Issue Analysis
ISSUE ANALYSIS No. 04
Series of 2014
EDCA and the Price of Inequality
By the Policy Study, Publication, and Advocacy (PSPA)
Center for People Empowerment in Governance (CenPEG)
May 6, 2014
Signed on April 28 by Defense Secretary Voltaire Gazmin and U.S. Ambassador Philip S. Goldberg, the Enhanced Defense Cooperation Agreement (EDCA) risks violating the country’s national sovereignty and invites American forces’ occupation of the Philippines under various ruses set forth in the new pact.
Constitutionality and extraterritoriality
In the guise of “enhanced defense cooperation,” EDCA construes U.S. military basing in the Philippines that is more expanded and extensive than its previous military facilities under the 1947 Military Bases Agreement. In the agreement, the U.S. will “preposition and store” military equipment, supplies, and materiel at AFP bases and other territories. Under their operational control, they can use airfields, ports, public roads, and community areas; as well as construct infrastructures and other facilities in so-called “agreed locations.”
The agreement may remain in force beyond the 10 years contemplated in the absence of any prior notice for its termination which is unlikely considering that the U.S. will not spend so much money for building the facilities aside from operations without being assured of a longer or permanent stay. The new facilities, continuing prepositioning and rotation of U.S. forces and military equipment as well as the use of airfields, ports, public roads, and other territories including waters throughout the Philippines are nothing less than a basing system.
There is no other way to call this new U.S. military presence particularly in so-called “agreed locations” such as within AFP camps – where they will operate for free - than as a base. An example is the U.S. Joint Special Operations Task Force – Philippines (JSOTF-P) facility for espionage, psy-ops, and other covert operations of the U.S. Special Forces built inside Camp Navarro, Zamboanga City since 2003. The JSOTF-P has become a permanent site with at least 500 U.S. special operations forces involved in secret operations inside and out at any time. AFP authorities have to ask for permission in order to access this secret and high-security base. The JSOTF-P and other facilities set up by U.S. forces since the VFA have been described by Pentagon documents as “forward or advance operating bases.”
Is there a basis for invoking the 1951 Mutual Defense Treaty (MDT) between the U.S. and the Philippines to justify EDCA? The MDT was a cold war instrument whereby the Philippines at that time was made to believe that an “external threat” was poised against her and the U.S. – the “totalitarian USSR," the newly-liberated communist China, and North Korea which sent forces into South Korea. The war in Indochina from which emerged the U.S. “domino theory” would heat up much later.
Conversely in the context of EDCA, there is no imminent “external attack”: The Philippine government can always say that China’s assertiveness in the South China Sea (West Philippine Sea) is an “armed threat” to the Philippines that warrants the treaty allies’ defensive or counter-offensive posture and the operationalization of the MDT. But the other treaty partner – the U.S., through President Barack Obama – has been non-committal to fighting on the side of the Philippines against China clarifying that the U.S. maintains “constructive” relations with China and calls for the rules-based peaceful settlement of the maritime disputes in the SCS/WPS.
* * *
■ DIRECTIONS
1. Recast the paragraph of the EDCA analysis above that begins "In the guise of" as a short bulleted list, keeping its main facts.
2. Why does the EDCA analysis above say the agreement may stay in force beyond its 10 years? Answer in one to three sentences.
3. Pick up the EDCA analysis above at the point where it stops, and continue it in the same style.

■ SUPPLIED DATA
* * *
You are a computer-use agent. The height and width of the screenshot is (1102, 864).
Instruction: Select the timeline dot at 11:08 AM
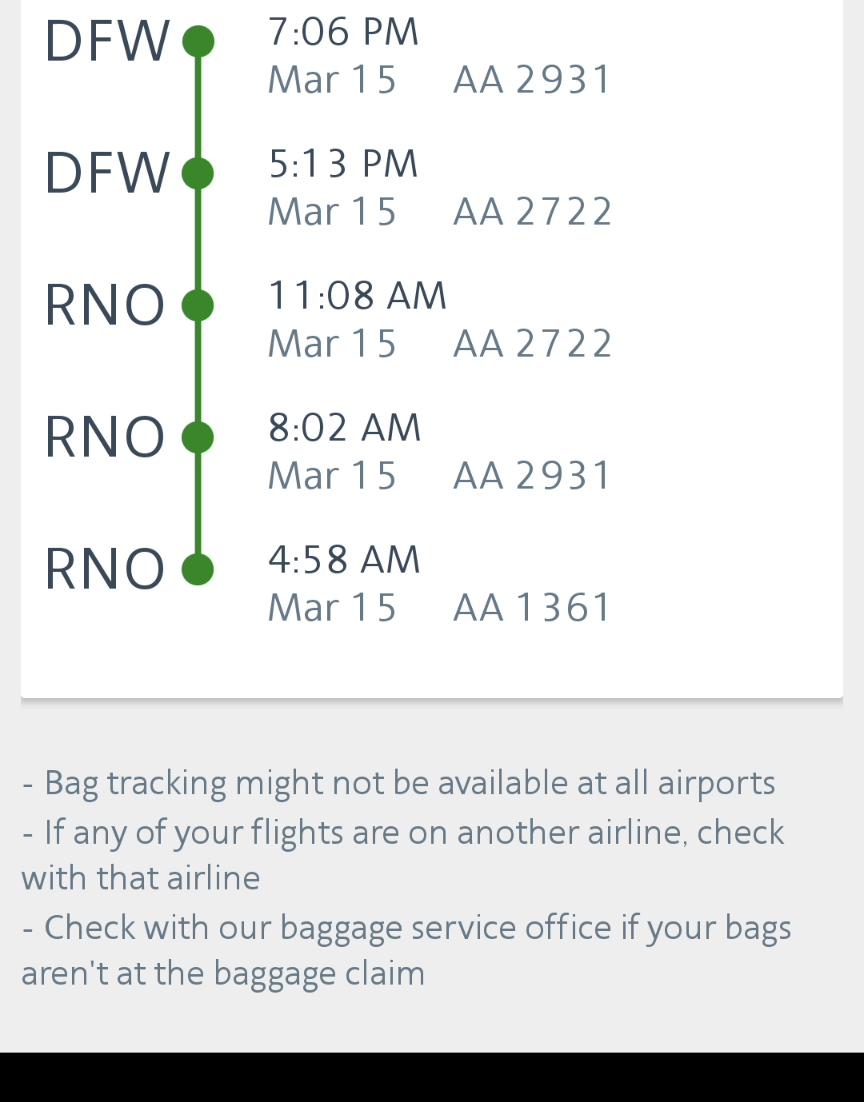[x=198, y=305]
* * *
■ THE RESULTS
1.
- EDCA, presented as "enhanced defense cooperation," sets up a U.S. military basing in the Philippines that is broader than the facilities under the 1947 Military Bases Agreement.
- The U.S. will "preposition and store" military equipment, supplies, and materiel at AFP bases and other territories.
- Under U.S. operational control, American forces can use airfields, ports, public roads, and community areas.
- They can also build infrastructure and other facilities in so-called "agreed locations."

2. The agreement continues unless notice of termination is given first, and the analysis considers such notice unlikely. It argues that the U.S. will not spend so much money on building facilities and running operations without being assured of a longer or permanent stay.

3.
Nuclear weapons will come in. Art. IV, Sec. 6 of the agreement which excludes nuclear weapons refers only to prepositioned materiel. The whole agreement is silent on the entry or access to Philippine territories of warships, warplanes, aircraft carriers, and submarines – most of them nuclear weapons-equipped whose presence in the country is prohibited by the 1987 Constitution. In fact since 1992 upon the dismantling of the first U.S. military bases, the U.S. has docked its nuclear-armed warships and flown its aircraft on Philippine territory with the quiet acquiescence of Philippine authorities. The U.S. has notoriety for its “neither confirm nor deny” policy on nuclear weapons. In 1995, a Top Secret document revealed that the U.S. stored as many as 70 nuclear weapons in the Philippines during the cold war. Then as now, Philippine authorities are powerless at preventing the entry of these weapons of mass destruction given that whatever “access” is allowed does not carry the right to inspect on either prepositioned materiel or mobile vehicles such as nuclear-armed warships and warplanes.
Extraterritorial rights are granted to the U.S. in further violation of the Philippine constitution and other sovereign laws. Anything goes and the culprits will not be bound by Philippine laws. Because the “agreed locations” and other territories contemplated in the agreement will be under the “operational control” of the U.S. no Filipino will ever know what happens inside those locations especially activities and incidents that violate Philippine laws. U.S. laws and policies – not those of the host country – will govern defense contracts that include construction projects and installation of facilities such as telecommunications and radar systems.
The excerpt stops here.